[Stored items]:
----------
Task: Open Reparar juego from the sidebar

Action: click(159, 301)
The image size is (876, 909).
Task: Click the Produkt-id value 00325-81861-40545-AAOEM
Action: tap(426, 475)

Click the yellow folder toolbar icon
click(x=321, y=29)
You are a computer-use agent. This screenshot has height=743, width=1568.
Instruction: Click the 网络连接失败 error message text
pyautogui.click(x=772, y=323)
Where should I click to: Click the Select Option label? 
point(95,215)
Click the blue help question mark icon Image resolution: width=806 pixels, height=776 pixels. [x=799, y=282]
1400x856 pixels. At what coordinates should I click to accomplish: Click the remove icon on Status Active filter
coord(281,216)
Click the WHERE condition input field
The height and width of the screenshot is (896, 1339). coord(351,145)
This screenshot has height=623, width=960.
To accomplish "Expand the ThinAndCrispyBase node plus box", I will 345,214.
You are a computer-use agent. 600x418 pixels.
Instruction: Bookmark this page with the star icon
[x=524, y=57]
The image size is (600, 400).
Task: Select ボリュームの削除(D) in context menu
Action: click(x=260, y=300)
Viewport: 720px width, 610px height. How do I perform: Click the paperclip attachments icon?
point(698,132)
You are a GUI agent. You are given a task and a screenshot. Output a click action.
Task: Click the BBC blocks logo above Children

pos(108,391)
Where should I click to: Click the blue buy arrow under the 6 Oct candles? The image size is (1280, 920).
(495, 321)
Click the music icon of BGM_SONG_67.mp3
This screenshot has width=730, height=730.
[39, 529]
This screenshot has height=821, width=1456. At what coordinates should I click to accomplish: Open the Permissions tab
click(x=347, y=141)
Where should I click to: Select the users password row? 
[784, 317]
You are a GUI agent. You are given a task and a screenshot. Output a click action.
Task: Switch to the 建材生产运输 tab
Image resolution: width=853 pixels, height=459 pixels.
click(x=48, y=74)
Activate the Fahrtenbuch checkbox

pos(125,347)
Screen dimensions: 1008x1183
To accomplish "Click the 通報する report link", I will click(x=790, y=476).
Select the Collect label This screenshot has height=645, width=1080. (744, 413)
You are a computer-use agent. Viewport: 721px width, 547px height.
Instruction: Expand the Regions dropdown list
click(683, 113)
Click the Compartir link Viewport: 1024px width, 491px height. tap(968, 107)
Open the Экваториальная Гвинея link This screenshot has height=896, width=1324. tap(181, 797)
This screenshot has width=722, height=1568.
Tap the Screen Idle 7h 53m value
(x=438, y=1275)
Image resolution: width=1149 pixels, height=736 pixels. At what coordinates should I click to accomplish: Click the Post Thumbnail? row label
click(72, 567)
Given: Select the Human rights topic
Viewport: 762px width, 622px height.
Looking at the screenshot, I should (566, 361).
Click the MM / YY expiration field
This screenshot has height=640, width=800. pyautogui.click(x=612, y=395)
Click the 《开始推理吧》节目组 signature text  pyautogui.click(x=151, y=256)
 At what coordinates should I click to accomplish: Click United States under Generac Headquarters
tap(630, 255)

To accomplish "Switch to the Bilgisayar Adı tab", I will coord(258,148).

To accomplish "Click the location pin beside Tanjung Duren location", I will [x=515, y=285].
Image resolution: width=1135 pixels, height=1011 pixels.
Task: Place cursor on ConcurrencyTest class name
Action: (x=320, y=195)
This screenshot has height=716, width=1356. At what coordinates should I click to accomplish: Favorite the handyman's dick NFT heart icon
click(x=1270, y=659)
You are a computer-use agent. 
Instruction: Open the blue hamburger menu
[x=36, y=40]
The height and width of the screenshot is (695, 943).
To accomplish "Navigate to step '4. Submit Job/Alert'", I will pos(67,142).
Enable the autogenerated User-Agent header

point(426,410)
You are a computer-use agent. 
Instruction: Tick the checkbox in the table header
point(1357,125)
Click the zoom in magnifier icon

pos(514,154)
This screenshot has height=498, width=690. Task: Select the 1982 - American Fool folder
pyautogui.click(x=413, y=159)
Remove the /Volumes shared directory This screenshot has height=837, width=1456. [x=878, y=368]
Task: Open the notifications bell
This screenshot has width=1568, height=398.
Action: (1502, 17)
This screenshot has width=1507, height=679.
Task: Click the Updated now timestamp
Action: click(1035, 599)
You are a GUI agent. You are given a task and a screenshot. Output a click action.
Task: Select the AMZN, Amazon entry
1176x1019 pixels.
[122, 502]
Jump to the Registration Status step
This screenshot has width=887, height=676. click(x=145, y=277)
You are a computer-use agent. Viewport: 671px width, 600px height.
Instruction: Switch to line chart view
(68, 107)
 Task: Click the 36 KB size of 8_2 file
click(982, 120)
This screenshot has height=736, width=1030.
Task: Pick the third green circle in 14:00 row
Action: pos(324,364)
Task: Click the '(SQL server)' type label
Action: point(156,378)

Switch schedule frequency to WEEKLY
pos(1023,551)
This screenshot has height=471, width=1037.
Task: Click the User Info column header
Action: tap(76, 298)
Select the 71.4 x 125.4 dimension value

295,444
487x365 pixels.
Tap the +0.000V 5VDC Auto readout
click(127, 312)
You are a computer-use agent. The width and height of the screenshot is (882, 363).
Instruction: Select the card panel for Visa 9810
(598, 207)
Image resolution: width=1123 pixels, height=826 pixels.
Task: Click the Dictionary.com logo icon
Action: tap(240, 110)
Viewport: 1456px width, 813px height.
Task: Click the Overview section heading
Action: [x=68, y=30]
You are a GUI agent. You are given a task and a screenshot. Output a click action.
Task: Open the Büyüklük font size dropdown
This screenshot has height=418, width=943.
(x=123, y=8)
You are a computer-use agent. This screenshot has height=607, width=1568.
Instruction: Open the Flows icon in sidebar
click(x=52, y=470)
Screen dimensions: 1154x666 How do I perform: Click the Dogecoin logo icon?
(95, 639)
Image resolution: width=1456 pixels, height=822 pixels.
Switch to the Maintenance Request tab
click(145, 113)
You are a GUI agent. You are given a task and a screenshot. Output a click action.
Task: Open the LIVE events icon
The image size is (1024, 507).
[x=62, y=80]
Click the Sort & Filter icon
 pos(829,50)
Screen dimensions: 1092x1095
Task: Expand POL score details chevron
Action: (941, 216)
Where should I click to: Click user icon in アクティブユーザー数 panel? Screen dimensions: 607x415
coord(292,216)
----------
[Task directions]: Transcribe the records in full, word for word.

[The answer]:
Task: Open Reparar juego from the sidebar

Action: click(159, 301)
The image size is (876, 909).
Task: Click the Produkt-id value 00325-81861-40545-AAOEM
Action: tap(426, 475)

Click the yellow folder toolbar icon
click(x=321, y=29)
You are a computer-use agent. This screenshot has height=743, width=1568.
Instruction: Click the 网络连接失败 error message text
pyautogui.click(x=772, y=323)
Where should I click to: Click the Select Option label? 
point(95,215)
Click the blue help question mark icon Image resolution: width=806 pixels, height=776 pixels. [x=799, y=282]
1400x856 pixels. At what coordinates should I click to accomplish: Click the remove icon on Status Active filter
coord(281,216)
Click the WHERE condition input field
The height and width of the screenshot is (896, 1339). coord(351,145)
This screenshot has height=623, width=960.
To accomplish "Expand the ThinAndCrispyBase node plus box", I will 345,214.
You are a computer-use agent. 600x418 pixels.
Instruction: Bookmark this page with the star icon
[x=524, y=57]
The image size is (600, 400).
Task: Select ボリュームの削除(D) in context menu
Action: click(x=260, y=300)
Viewport: 720px width, 610px height. How do I perform: Click the paperclip attachments icon?
point(698,132)
You are a GUI agent. You are given a task and a screenshot. Output a click action.
Task: Click the BBC blocks logo above Children

pos(108,391)
Where should I click to: Click the blue buy arrow under the 6 Oct candles? The image size is (1280, 920).
(495, 321)
Click the music icon of BGM_SONG_67.mp3
This screenshot has width=730, height=730.
[39, 529]
This screenshot has height=821, width=1456. At what coordinates should I click to accomplish: Open the Permissions tab
click(x=347, y=141)
Where should I click to: Select the users password row? 
[784, 317]
You are a GUI agent. You are given a task and a screenshot. Output a click action.
Task: Switch to the 建材生产运输 tab
Image resolution: width=853 pixels, height=459 pixels.
click(x=48, y=74)
Activate the Fahrtenbuch checkbox

pos(125,347)
Screen dimensions: 1008x1183
To accomplish "Click the 通報する report link", I will click(x=790, y=476).
Select the Collect label This screenshot has height=645, width=1080. (744, 413)
You are a computer-use agent. Viewport: 721px width, 547px height.
Instruction: Expand the Regions dropdown list
click(683, 113)
Click the Compartir link Viewport: 1024px width, 491px height. tap(968, 107)
Open the Экваториальная Гвинея link This screenshot has height=896, width=1324. tap(181, 797)
This screenshot has width=722, height=1568.
Tap the Screen Idle 7h 53m value
(x=438, y=1275)
Image resolution: width=1149 pixels, height=736 pixels. At what coordinates should I click to accomplish: Click the Post Thumbnail? row label
click(72, 567)
Given: Select the Human rights topic
Viewport: 762px width, 622px height.
Looking at the screenshot, I should (566, 361).
Click the MM / YY expiration field
This screenshot has height=640, width=800. pyautogui.click(x=612, y=395)
Click the 《开始推理吧》节目组 signature text  pyautogui.click(x=151, y=256)
 At what coordinates should I click to accomplish: Click United States under Generac Headquarters
tap(630, 255)

To accomplish "Switch to the Bilgisayar Adı tab", I will coord(258,148).

To accomplish "Click the location pin beside Tanjung Duren location", I will [x=515, y=285].
Image resolution: width=1135 pixels, height=1011 pixels.
Task: Place cursor on ConcurrencyTest class name
Action: (x=320, y=195)
This screenshot has height=716, width=1356. At what coordinates should I click to accomplish: Favorite the handyman's dick NFT heart icon
click(x=1270, y=659)
You are a computer-use agent. 
Instruction: Open the blue hamburger menu
[x=36, y=40]
The height and width of the screenshot is (695, 943).
To accomplish "Navigate to step '4. Submit Job/Alert'", I will pos(67,142).
Enable the autogenerated User-Agent header

point(426,410)
You are a computer-use agent. 
Instruction: Tick the checkbox in the table header
point(1357,125)
Click the zoom in magnifier icon

pos(514,154)
This screenshot has height=498, width=690. Task: Select the 1982 - American Fool folder
pyautogui.click(x=413, y=159)
Remove the /Volumes shared directory This screenshot has height=837, width=1456. [x=878, y=368]
Task: Open the notifications bell
This screenshot has width=1568, height=398.
Action: (1502, 17)
This screenshot has width=1507, height=679.
Task: Click the Updated now timestamp
Action: click(1035, 599)
You are a GUI agent. You are given a task and a screenshot. Output a click action.
Task: Select the AMZN, Amazon entry
1176x1019 pixels.
[122, 502]
Jump to the Registration Status step
This screenshot has width=887, height=676. click(x=145, y=277)
You are a computer-use agent. Viewport: 671px width, 600px height.
Instruction: Switch to line chart view
(68, 107)
 Task: Click the 36 KB size of 8_2 file
click(982, 120)
This screenshot has height=736, width=1030.
Task: Pick the third green circle in 14:00 row
Action: pos(324,364)
Task: Click the '(SQL server)' type label
Action: point(156,378)

Switch schedule frequency to WEEKLY
pos(1023,551)
This screenshot has height=471, width=1037.
Task: Click the User Info column header
Action: tap(76, 298)
Select the 71.4 x 125.4 dimension value

295,444
487x365 pixels.
Tap the +0.000V 5VDC Auto readout
click(127, 312)
You are a computer-use agent. The width and height of the screenshot is (882, 363).
Instruction: Select the card panel for Visa 9810
(598, 207)
Image resolution: width=1123 pixels, height=826 pixels.
Task: Click the Dictionary.com logo icon
Action: tap(240, 110)
Viewport: 1456px width, 813px height.
Task: Click the Overview section heading
Action: [x=68, y=30]
You are a GUI agent. You are given a task and a screenshot. Output a click action.
Task: Open the Büyüklük font size dropdown
This screenshot has height=418, width=943.
(x=123, y=8)
You are a computer-use agent. This screenshot has height=607, width=1568.
Instruction: Open the Flows icon in sidebar
click(x=52, y=470)
Screen dimensions: 1154x666 How do I perform: Click the Dogecoin logo icon?
(95, 639)
Image resolution: width=1456 pixels, height=822 pixels.
Switch to the Maintenance Request tab
click(145, 113)
You are a GUI agent. You are given a task and a screenshot. Output a click action.
Task: Open the LIVE events icon
The image size is (1024, 507).
[x=62, y=80]
Click the Sort & Filter icon
 pos(829,50)
Screen dimensions: 1092x1095
Task: Expand POL score details chevron
Action: (941, 216)
Where should I click to: Click user icon in アクティブユーザー数 panel? Screen dimensions: 607x415
coord(292,216)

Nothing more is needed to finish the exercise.